The Minnesota Corn Growers Association has invited all of the major party candidates for governor to visit family farms and hear about pressing issues in agriculture.

MINNEAPOLIS -- Minnesota's corn growers want to make sure the next governor is well-versed on how things are going down on the farm.

All the major party candidates in the 2018 governor's race have been invited to visit family farms across the state to learn about the corn producers' successes and challenges.

"They will spend time one on one, learning a little bit about the technology, the innovations that are happening in agriculture, and also to understand how agriculture contributes in a large part to Minnesota's economy," Amanda Bilek, Minnesota Corn Growers Association senior public policy director, told KARE.
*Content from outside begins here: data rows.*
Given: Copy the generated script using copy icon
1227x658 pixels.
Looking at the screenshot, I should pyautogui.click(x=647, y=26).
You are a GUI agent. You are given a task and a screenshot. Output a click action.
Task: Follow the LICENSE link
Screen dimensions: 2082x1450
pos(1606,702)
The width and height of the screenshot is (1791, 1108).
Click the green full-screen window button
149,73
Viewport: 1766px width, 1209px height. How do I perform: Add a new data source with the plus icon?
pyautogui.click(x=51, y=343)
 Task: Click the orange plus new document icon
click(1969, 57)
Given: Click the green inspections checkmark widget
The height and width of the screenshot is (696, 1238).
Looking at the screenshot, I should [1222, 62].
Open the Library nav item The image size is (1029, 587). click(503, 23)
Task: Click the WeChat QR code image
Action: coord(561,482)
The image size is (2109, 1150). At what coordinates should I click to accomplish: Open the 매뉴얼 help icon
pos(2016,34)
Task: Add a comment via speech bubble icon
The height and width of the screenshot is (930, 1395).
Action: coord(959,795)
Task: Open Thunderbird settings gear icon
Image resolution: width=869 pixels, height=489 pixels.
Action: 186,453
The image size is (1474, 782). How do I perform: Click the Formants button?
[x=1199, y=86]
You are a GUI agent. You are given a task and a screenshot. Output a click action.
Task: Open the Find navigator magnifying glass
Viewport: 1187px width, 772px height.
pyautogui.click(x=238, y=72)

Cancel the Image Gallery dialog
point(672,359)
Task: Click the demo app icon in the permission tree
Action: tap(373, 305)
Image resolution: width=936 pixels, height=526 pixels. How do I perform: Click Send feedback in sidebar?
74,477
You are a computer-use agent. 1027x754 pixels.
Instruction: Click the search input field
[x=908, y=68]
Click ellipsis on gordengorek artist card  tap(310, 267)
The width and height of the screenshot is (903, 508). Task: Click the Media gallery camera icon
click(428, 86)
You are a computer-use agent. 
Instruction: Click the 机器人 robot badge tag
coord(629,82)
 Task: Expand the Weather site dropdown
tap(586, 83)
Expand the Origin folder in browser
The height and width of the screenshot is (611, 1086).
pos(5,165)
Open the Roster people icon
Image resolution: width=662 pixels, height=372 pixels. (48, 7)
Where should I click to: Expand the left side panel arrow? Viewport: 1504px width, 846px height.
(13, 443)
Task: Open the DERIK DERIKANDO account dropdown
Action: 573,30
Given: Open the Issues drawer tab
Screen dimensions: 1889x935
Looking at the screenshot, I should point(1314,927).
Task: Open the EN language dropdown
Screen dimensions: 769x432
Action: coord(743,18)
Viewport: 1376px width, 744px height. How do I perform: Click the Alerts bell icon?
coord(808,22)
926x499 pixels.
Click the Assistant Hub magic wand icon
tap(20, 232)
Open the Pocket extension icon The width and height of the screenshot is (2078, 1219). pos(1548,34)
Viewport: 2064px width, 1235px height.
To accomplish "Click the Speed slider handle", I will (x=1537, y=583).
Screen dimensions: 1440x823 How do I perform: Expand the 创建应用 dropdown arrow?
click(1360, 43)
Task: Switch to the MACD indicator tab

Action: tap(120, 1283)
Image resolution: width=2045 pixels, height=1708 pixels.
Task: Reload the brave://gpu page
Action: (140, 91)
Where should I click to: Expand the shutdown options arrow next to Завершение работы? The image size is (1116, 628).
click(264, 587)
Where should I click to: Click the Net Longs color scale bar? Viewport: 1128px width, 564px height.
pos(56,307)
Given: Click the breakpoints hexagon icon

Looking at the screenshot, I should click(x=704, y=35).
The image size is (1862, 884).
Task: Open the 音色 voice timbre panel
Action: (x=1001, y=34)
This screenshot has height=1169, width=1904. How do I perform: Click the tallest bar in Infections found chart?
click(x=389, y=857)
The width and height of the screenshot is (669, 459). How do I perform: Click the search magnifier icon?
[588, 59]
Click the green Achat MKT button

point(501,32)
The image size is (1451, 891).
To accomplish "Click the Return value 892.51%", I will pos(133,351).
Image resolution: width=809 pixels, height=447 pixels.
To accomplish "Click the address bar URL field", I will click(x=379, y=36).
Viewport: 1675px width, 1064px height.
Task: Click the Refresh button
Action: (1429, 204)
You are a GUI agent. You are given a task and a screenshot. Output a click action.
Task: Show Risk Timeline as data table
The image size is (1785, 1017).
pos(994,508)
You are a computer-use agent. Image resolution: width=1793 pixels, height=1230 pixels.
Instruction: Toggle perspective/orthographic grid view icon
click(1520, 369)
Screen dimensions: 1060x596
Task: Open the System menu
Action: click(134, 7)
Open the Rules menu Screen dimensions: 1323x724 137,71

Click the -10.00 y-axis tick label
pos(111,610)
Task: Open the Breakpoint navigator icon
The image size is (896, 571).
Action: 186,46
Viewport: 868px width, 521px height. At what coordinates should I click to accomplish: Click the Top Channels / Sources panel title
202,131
Bilek noted that Minnesota farmers produced 1.5 billion bushels of corn in 2016, with an estimated value of $5 billion. She said access to affordable health care and managing new environmental regulations are among the top issues candidates will hear about on their visits.

Fifth generation farmer Brian Thalmann of Plato hosted Republican Keith Downey at his family's farm on Wednesday. He said it was important to make a personal connection to those who aspire to run the state.

"We've discussed for some time the disconnect that seems to be out there between what we see as the reality in agriculture, and the perception of others outside of agriculture," Brian Thalmann told KARE.

Thalmann, who also serves as vice president of Minn. Corn Growers, showed Downey a private drainage ditch that has been reclassified by the state as public waterway. The ditch currently has a 16-foot buffer strip on either side covered permanent vegetation.

But as a pubic waterway a 50-foot buffer will be required by new state regulations designed to keep silt and chemicals out of Minnesota's creeks and rivers.

Thalmann said he hopes state regulators will work with him and other farmers in similar situations.

"As a farmer, as a Minnesota corn grower member, we want to do what's right for the environment and protect our soil for future generations," Thalmann told KARE.  "The question comes in to why a 50 foot buffer?"

Brian's father Randall also talked to Downey at length about the impact of school construction bonds on real estate taxes.

"That system began in 1847, before statehood, and hasn't really changed much since."

The Thalmanns have been farming in McLeod County nearly as long, with the original homestead dating to 1877.

The family's corn crop goes entirely to an ethanol plant in Winthrop, which is owned an operated by a farmer cooperative. The Thalmanns also grow soybeans, which are dried and packaged on the farm to be sold as seed.

Rep. Erin Murphy and Congressman Tim Walz, two of the Democrats in the governor's race, have already visited corn farms in the past few weeks. Several other candidates are slated to take rural treks in the coming weeks.

The candidate visits coincide with the organization's new Minnesota Corn Grows Minnesota public awareness campaign, designed to highlight the contributions of the state's 24,000 corn growers.